Died: Joe Miller, comic actor, London, 1738;
Ramakrishna (ps. Sri Ramakrishna Parmahansa), mystic, philosopher, essayist, Calcutta, India, 1886;
Margaret Mitchell, novelist, Atlanta, Ga., 1949;
Elvis Presley, singer, Memphis, Tenn., 1977.
We were going through our expenses this year and discovered how much the rise in gas prices have hurt us.
Our gas usage has remained fairly consistent. I drive to work; my wife goes grocery shopping twice a week, with smaller trips here and there. Twice a year, we drive to Delaware to visit relatives. All this is spread out over the year, so the increase in what we're paying is due almost totally to the rise in gas prices.
The first number is the total amount, followed by the average monthly amount:
2002: $1,048.08 / $87.34
2003: $1,082.23 / $90.19
2004: $1,209.54 / $100.80
2005: $1,477.61 / $123.13
2006: $1,654.57 / $137.88
For the first half of 2008, we've already spent $1,446.39, an average of $206.63 a month. Gas prices are falling slightly — it's down in my neck of the woods to about $2.50 a gallon after hitting $3+ — but we're still on course to break the 2006 mark.

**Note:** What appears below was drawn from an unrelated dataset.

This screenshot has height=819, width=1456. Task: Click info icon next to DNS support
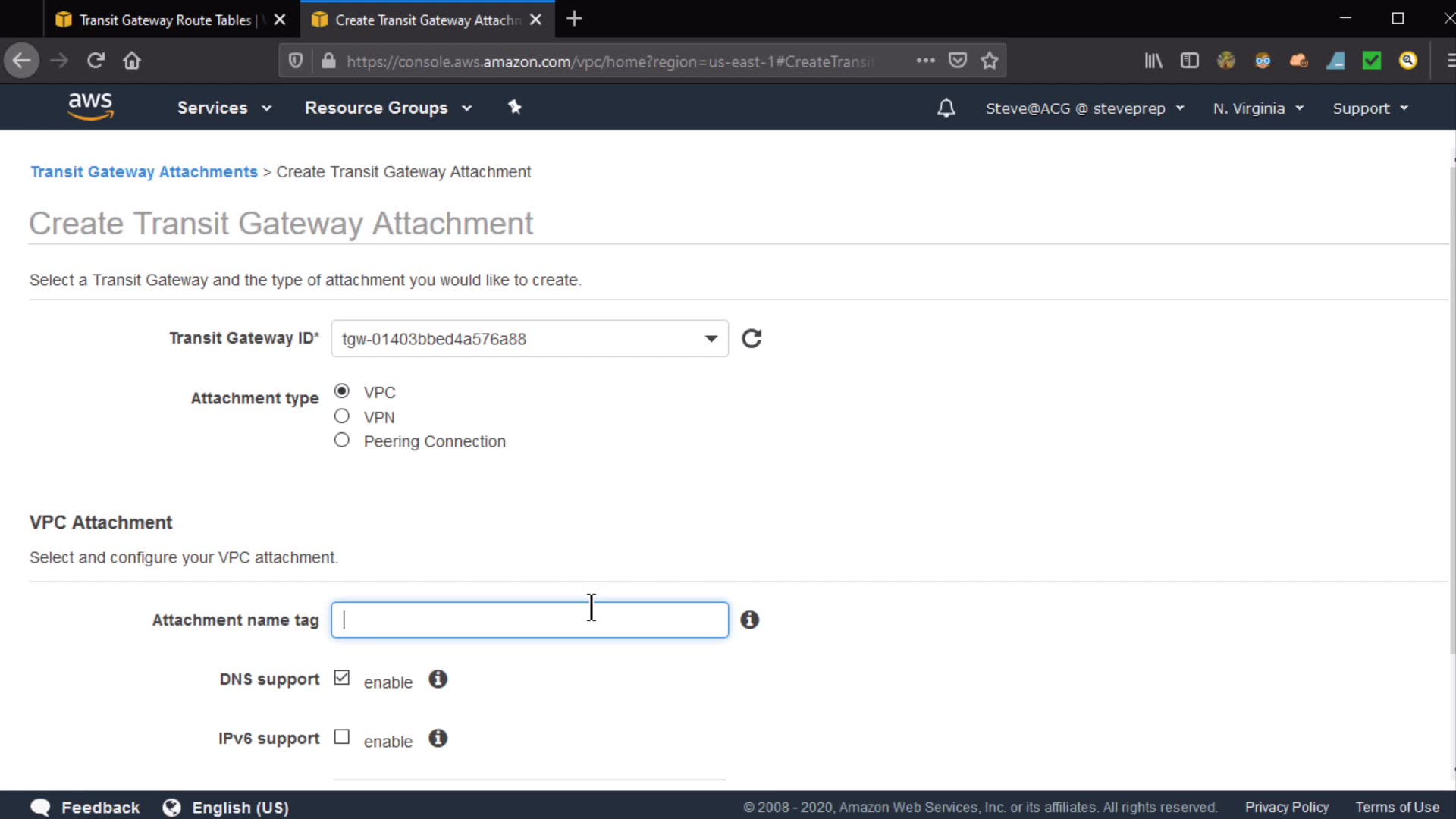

Now, my job's salary is not princely, but thanks to other sources of income, we can afford to outfit a family of five and own our home. My wife does not work, but she's a great guerilla shopper and very careful with the money. But we don't have cable TV, our cars have been paid off for years, we don't travel. We do not eat out. I bag my lunch at work. My indulgences have been this Web site and books; my wife gardens and sews.

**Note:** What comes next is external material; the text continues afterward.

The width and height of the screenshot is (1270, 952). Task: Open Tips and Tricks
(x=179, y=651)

We lost the extra tax break last year when No. 1 son hit 18. That cost us $1,000.
So, in total, between the lost tax break and the rise in gas prices, this year, $1,840 will be diverted away from discretionary spending. That's $1,840 that will not go toward books and the authors who write them. It will not go toward DVDs and the people who make them. We will not buy a whole-house fan or install sheet vinyl in the basement like we had planned, so the contractor, his workers and Armstrong-Congoleum Corp. will not get a share of that money. We won't celebrate the kids returning to school with breakfast at the Hershey Pantry, so that's $45 out of their income stream.
And we've noticed that food prices have gone up, so that's more money diverted from the things we usually buy.
So, while we're not ready to apply for welfare, we are tightening our belts, like everyone else, and that means, until my income goes up, or gas prices come down, we're going to be dealing with this situation for a long time to come.